At the same time, there are good reasons for using the Medical Staff process to review HIPAA complaints involving physicians:

  • Physicians may be more likely to listen to other physicians.
  • Hospital licensing regulations generally require the Medical Staff to review the actions of its members.
  • The Medical Staff process is protected by a statutory peer review privilege, which results in confidentiality and candid discussion.
  • Violations of HIPAA (or any regulation) may include a behavioral component that will be of interest to the Medical Staff leadership.

To get the best of both worlds, we recommend that the Medical Staff Professionalism Policy include a provision describing how individuals responsible for other hospital policies (such as the HIPAA Privacy Officer or the Corporate Compliance Officer) will be notified of concerns that involve their area of responsibility.  The Policy should also describe how efforts will be made to coordinate the efforts of the Medical Staff leadership and the individual responsible for the other policy (e.g., through attendance at meetings and the sharing of information).

For additional information about dealing with physician behavior concerns, please join us in San Francisco for:

The Peer Review Clinic

August 2, 2018

QUESTION:        I was just reviewing a contract to draft a second amendment and noticed that the original contract has the hospital as a party but the first amendment has the hospital’s physician group as a party.  What should I do?

ANSWER:            This doesn’t happen that often, but it does happen enough.  The good news is that it looks like you were watching the details when drafting the second amendment.

In any event, confirm which entity is to be the party in the contract.  It may be that the person who drafted the first amendment inserted the wrong party (or, conversely, the person who drafted the original contract had the wrong party).  Or, it may be that the contract was assigned by the hospital to the physician group, but you would not know that because the assignment was not included in the package of documents you were given to draft the second amendment.

The correct party is important for compliance reasons – for example, if the contract is supposed to be with an entity that qualifies as a “group practice” under Stark, but is with the hospital, and incentive bonuses include the group’s in-office ancillary services then the contract would violate Stark.

Also important is the issue of liability.  The hospital may set up a physician corporation, or limited liability company, to shield the hospital’s assets.  If the contract is with the hospital instead of that separate entity, the hospital’s assets are at risk.

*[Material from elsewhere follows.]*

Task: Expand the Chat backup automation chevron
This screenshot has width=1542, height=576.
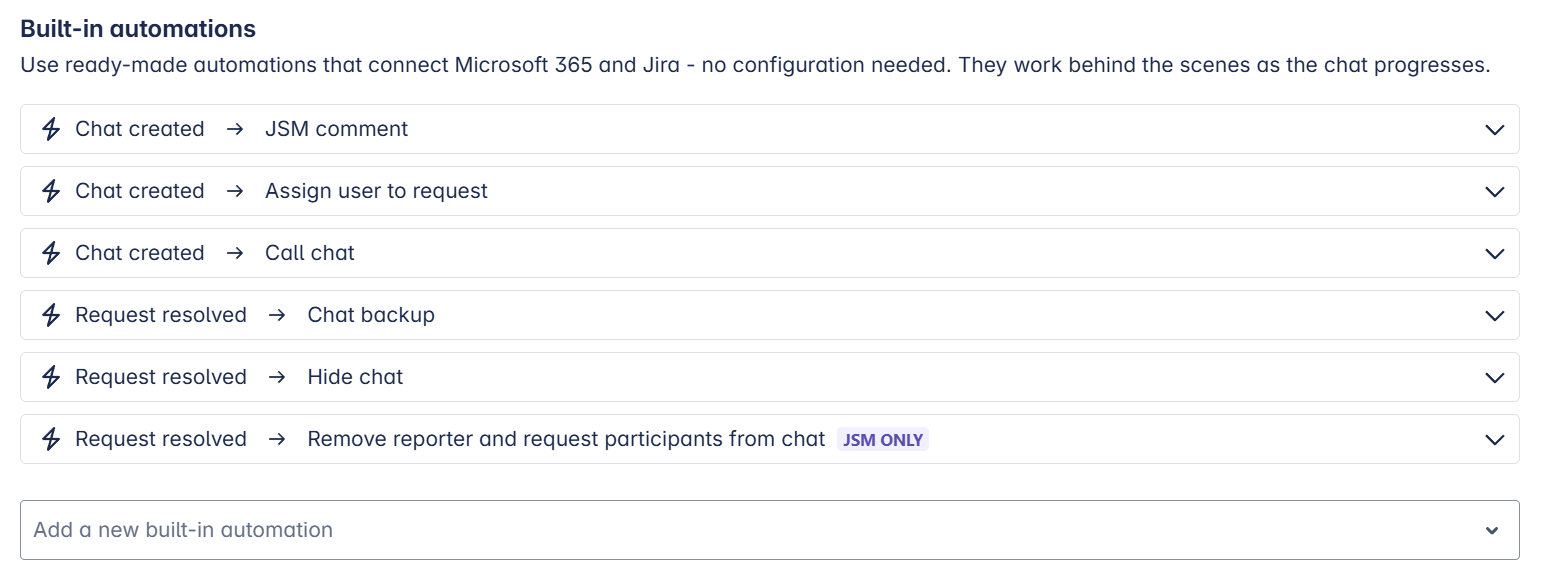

Some other details to check are to make sure the entity on the first page is the entity listed in the signature block on the last page.  Again, having a different legal entity in the signature block does not happen that often, but it does happen and making sure the entities are the same can save much heartache.

Finally, make sure the employment contract is signed by both parties.  An unsigned employment contract could spell trouble from a Stark perspective.  For example, although the Stark employment exception does not require a written contract, if an employer wants to take advantage of certain things, such as directing referrals, the contract must be in writing and signed by the physician.

So, make sure to dot those “i”s and cross those “t”s when drafting or reviewing contracts.